Aftercare (next 2 weeks)

Most financial incidents have a tail. Attackers test whether you notice, then they return. Treat the next two weeks as a monitoring period and assume that anything connected to the same inbox or the same device could be targeted again.

• Enable alerts on PayPal and on your bank and card accounts.
• Watch for small test charges and new automatic payments. Attackers sometimes probe first, then scale up.
• Re-check PayPal contact info, funding sources, and automatic payments after a few days. Follow-on changes are a common persistence signal.

Look for short-lived revert opportunities

When attackers change an email address, phone number, password, or funding source, platforms often send security emails. Those messages sometimes contain a short-lived "this wasn't me" or "revert" path. Even if you cannot undo the whole incident through one link, those messages are high signal evidence and can help you restore ownership faster.

• Search your inbox for PayPal security alerts during the compromise window.
• Save the messages and timestamps. If you escalate later, the timeline matters.
• If a revert option exists, use it only from a trusted device and only after you have secured the inbox.

Business accounts and shared access

PayPal compromise is worse when multiple people share an inbox, share a password, or reuse the same credentials across tools. If PayPal is used for a business, treat it like a finance control plane.

• Prefer named user access over shared credentials where possible.
• Keep the reset inbox controlled, with strong authentication and access logging.
• Reduce the number of people who can add funding sources or change payout destinations.

What "good" looks like after recovery

PayPal recovery is successful when money movement is controlled and the attacker cannot reset you again. That usually means the inbox is protected, the PayPal password is unique, stronger sign-in is enabled where available, and payment methods and automatic payments have been audited.
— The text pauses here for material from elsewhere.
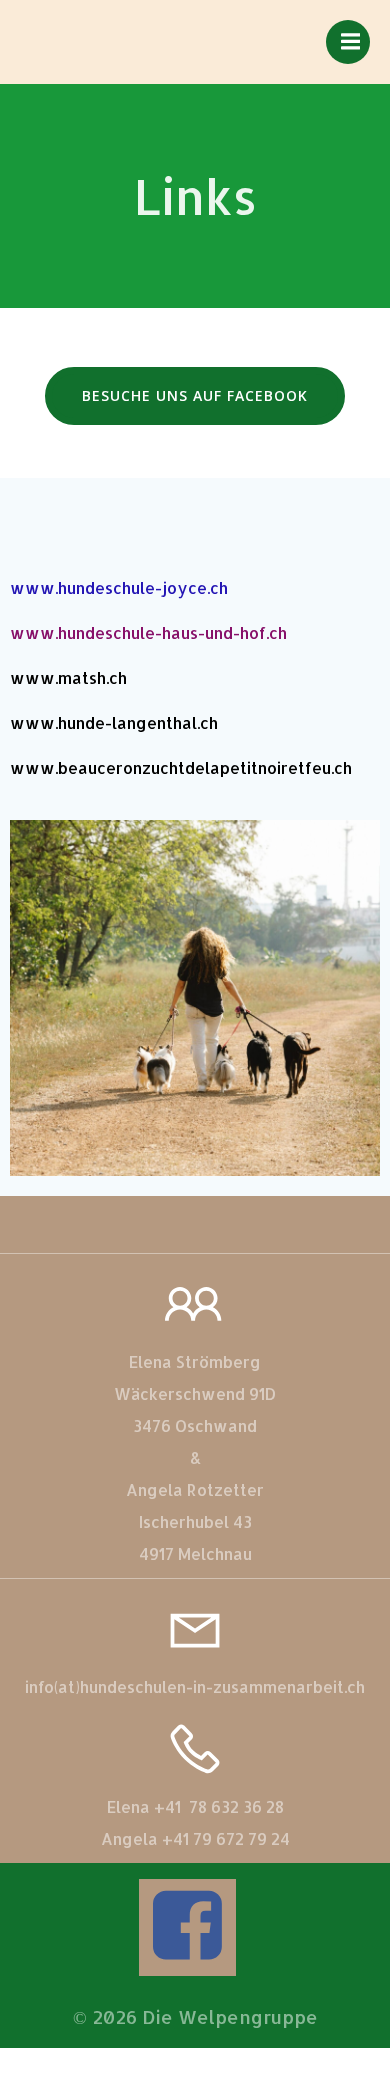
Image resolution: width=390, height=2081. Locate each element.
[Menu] (348, 42)
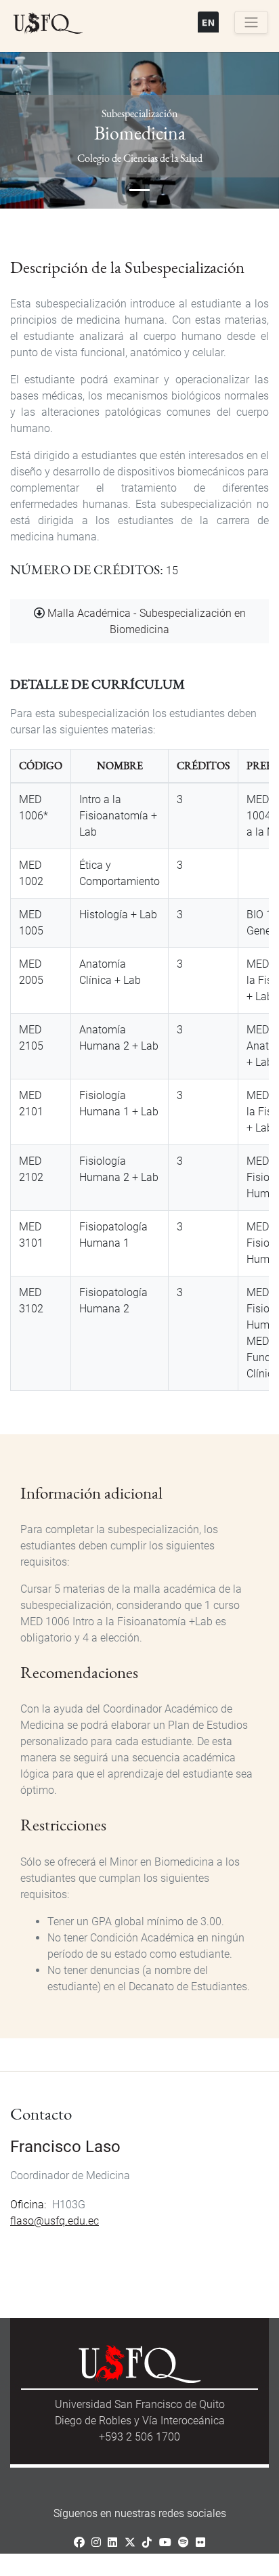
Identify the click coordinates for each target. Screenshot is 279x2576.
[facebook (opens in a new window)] (79, 2542)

Once you reach that state, the incident becomes a short event instead of a recurring surprise. The durable outcome is not perfect certainty. The durable outcome is that unauthorized activity becomes difficult, visible, and reversible.

If unauthorized activity continues after you do the basics, stop repeating password changes and look for persistence: the inbox is still compromised, the device is still compromised, or money movement was enabled through a configuration change you did not notice.